The Vanguard Public Foundation was once a social justice leader in one of the country’s most active nonprofit scenes. The organization funded San Francisco’s massive Iraq War protests in 2003 and financed the first battered women’s shelter in the state. But its last cause was lining the pockets of a Belvedere millionaire.
The 40-year-old Bay Area foundation officially shut down last year after falling victim to an elaborate financial scam by Israeli entrepreneur Samuel “Mouli” Cohen. Cohen swindled more than $30 million from Vanguard donors. In April, he was sentenced in a federal court to 22 years in prison. In exchange for the testimony that put Cohen behind bars, Hari Dillon, Vanguard’s president, pleaded guilty to money laundering and wire fraud. Dillon’s sentencing is set for December.

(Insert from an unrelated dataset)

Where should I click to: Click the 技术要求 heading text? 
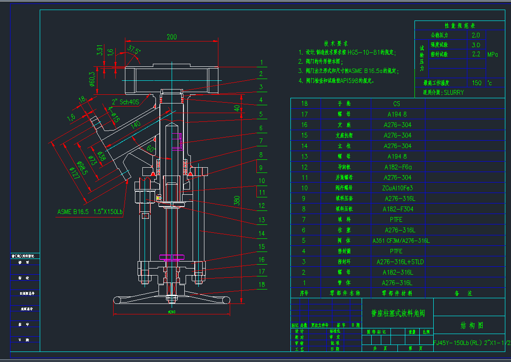[x=336, y=44]
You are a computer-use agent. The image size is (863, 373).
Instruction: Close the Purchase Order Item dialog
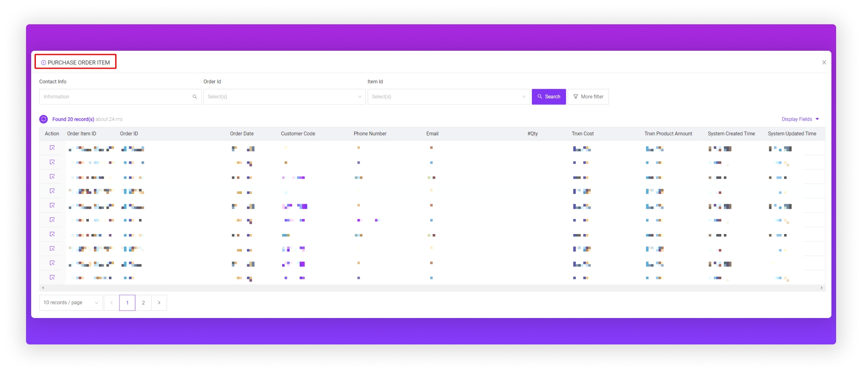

The criminal convictions for Cohen, 54, and Dillon, 64, represent the denouement for the foundation after years of infighting and suspicion among its members over its finances. A derelict board of directors stood by as Vanguard crumbled. Now, former staff and board members are coming to grips with the facts of Vanguard’s demise.
Hundreds of pages of court documents, financial records and interviews with former board members and staff reveal that the storied foundation’s collapse was caused as much by Cohen and his greedy scheme as the charismatic president who fell for it.
Board members put all their faith in Dillon, and Dillon put all his faith in Cohen, who eagerly spent their millions on expensive cars, European vacations and private concerts featuring Grammy Award winners. The details of lavish spending, embezzlement and fraud have sent shudders through the nonprofit world.
Long before he met Cohen, Dillon aspired to transform Vanguard from a little-known grassroots group into a vehicle for fame and social change. The progressive star invested millions of would-be Vanguard funds in high-risk ventures, using Vanguard’s top donors as personal bankers.
While Vanguard led major star-studded campaigns against racial profiling and the Iraq War, Dillon used Vanguard’s office as the headquarters for his personal investment group. On his watch, millions disappeared, court records show. By the time Dillon met Cohen, several of Vanguard’s board members and wealthiest donors were ready to embrace Cohen’s offer of money and power in the name of Vanguard’s mission to eradicate poverty and racism.
The 13-member board did nothing to stop it, officials with the nonprofit acknowledge.
“(Dillon) had this vision of moving massive amounts of money into social justice work and really having the Bay Area be a bastion of social justice and social change, with him at the head of it,” said Kim Klein, who first joined Vanguard in 1978 and left around 1992, when Dillon was hired.
But she said Dillon “really was a victim of blind ambition.”
Tracy Gary, one of the original members of the Vanguard collective and an heir to the Pillsbury fortune, said Dillon was responsible for the foundation’s downfall. “But so, too, was the culture that all of us created,” Gary said.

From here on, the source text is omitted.